Informations importantes sur la sécurité avant de commencer une détox
Veuillez ne pas entreprendre une cure de désintoxication aux protéines spike sans la supervision d'un professionnel de la santé de confiance. Veuillez noter les points suivants :
- Thé aux aiguilles de pin, neem, consoude, Andrographis paniculata - Ne doit PAS être consommé pendant la grossesse.

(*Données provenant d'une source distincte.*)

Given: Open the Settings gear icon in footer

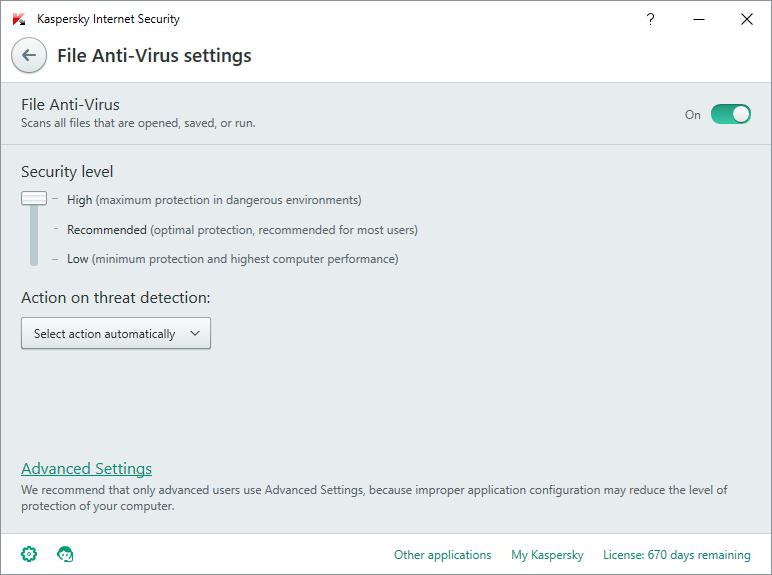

- Magnésium - Un surdosage est possible, et il est plus difficile à détecter lors de la consommation de magnésium liposomal. Par conséquent, envisagez un mélange de magnésium liposomal et conventionnel, ou seulement du magnésium conventionnel.
- Zinc - Lorsque vous consommez une multivitamine qui contient déjà du zinc, veillez à ajuster la quantité de zinc consommée dans les autres compléments.
- Nattokinase - Ne pas prendre si vous utilisez des anticoagulants, si vous êtes enceinte ou si vous allaitez.
- Tenez toujours compte du dosage - Lorsque vous prenez une multivitamine, n'oubliez pas d'ajuster la quantité de chaque complément en conséquence. (Par exemple, si votre multivitamine contient 15 mg de zinc, vous devez réduire votre supplémentation en zinc de cette quantité).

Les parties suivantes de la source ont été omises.